» **EXCERPT PROVIDED**:

§

In the past, mobile warriors were the only ones who relied on portable
information technology. Since PalmOS, RIM, and WindowsCE devices penetrated
corporate walls, it’s no longer unusual to have over 60% of corporate employees
using PDAs and handheld devices for time management.
Indeed, Franklin-Covey, one of the world’s largest providers of time-management
tools, adopted the medium and made it a large part of their overall toolkit.
As with all great technologies that improve productivity, it’s taken
the enterprise quite a bit of time to catch up and analyze what’s happening
right under their noses. So employees have fortified themselves with the
ultimate arsenal for the dissemination of corporate information. Now comes
the real trick for corporate IT departments – how to build and deploy applications
on PDA/handheld platforms that support management’s goal of providing employees
with corporate information when they’re away from their desktops.

§

» **DATA EXCERPT**:
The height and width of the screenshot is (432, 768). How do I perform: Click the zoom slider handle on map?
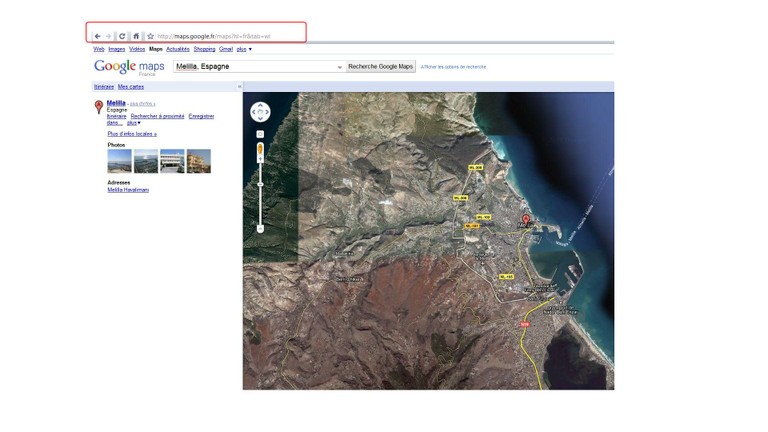(260, 183)

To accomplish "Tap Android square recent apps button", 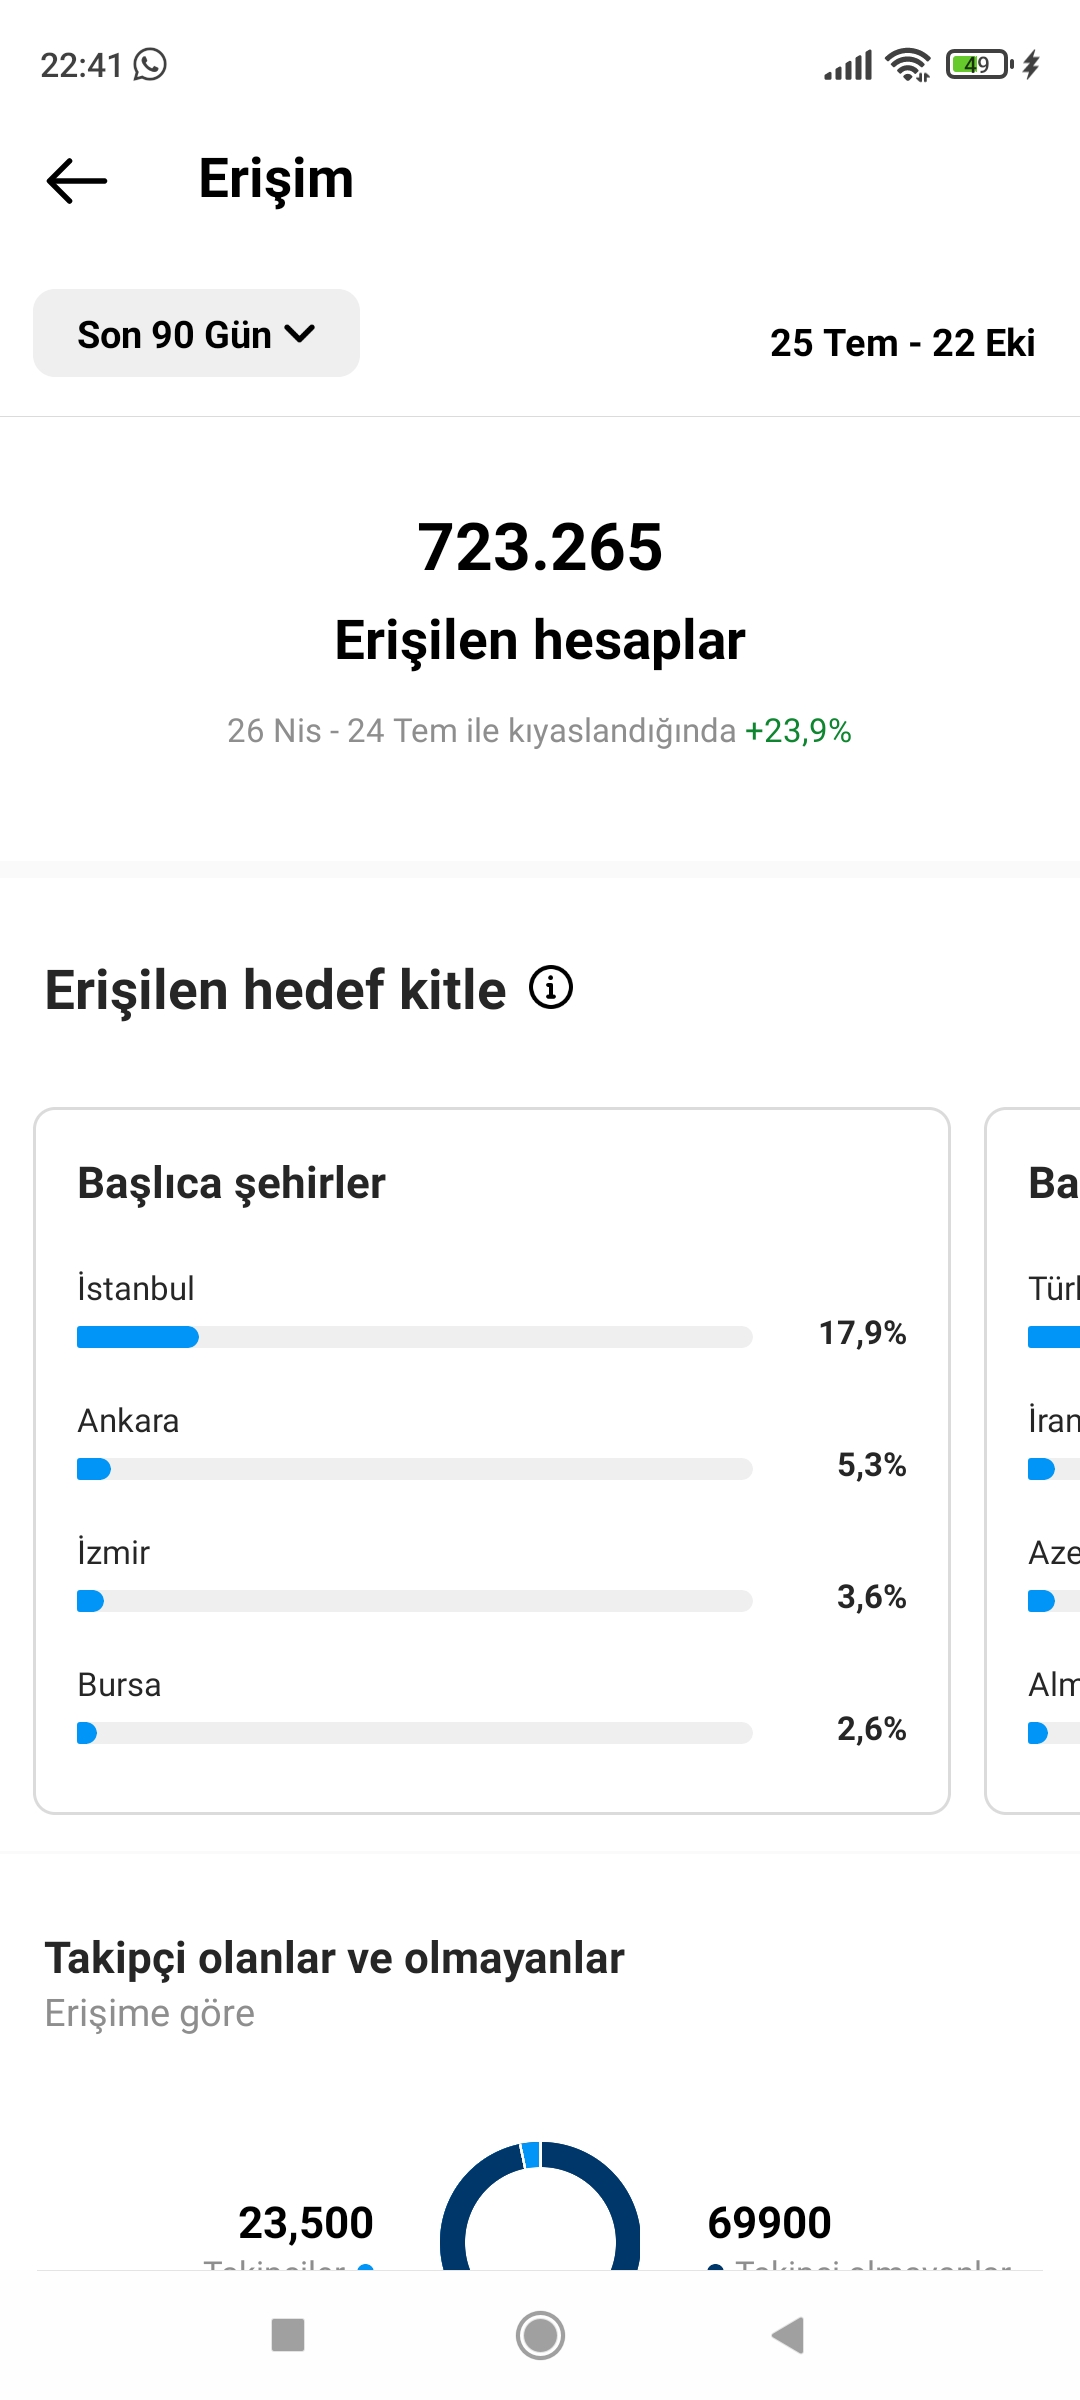I will (x=288, y=2335).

§

» **PROBLEMS AND TASKS**:
A) In the passage on handheld devices in the enterprise, which company is called one of the world's largest providers of time-management tools?
B) Reproduce the passage on handheld devices in the enterprise from "In the past, mobile" up to and including "their overall toolkit.".

» **ANSWERS FOR THE EXERCISE**:
A) Franklin-Covey

B)
In the past, mobile warriors were the only ones who relied on portable
information technology. Since PalmOS, RIM, and WindowsCE devices penetrated
corporate walls, it’s no longer unusual to have over 60% of corporate employees
using PDAs and handheld devices for time management.
Indeed, Franklin-Covey, one of the world’s largest providers of time-management
tools, adopted the medium and made it a large part of their overall toolkit.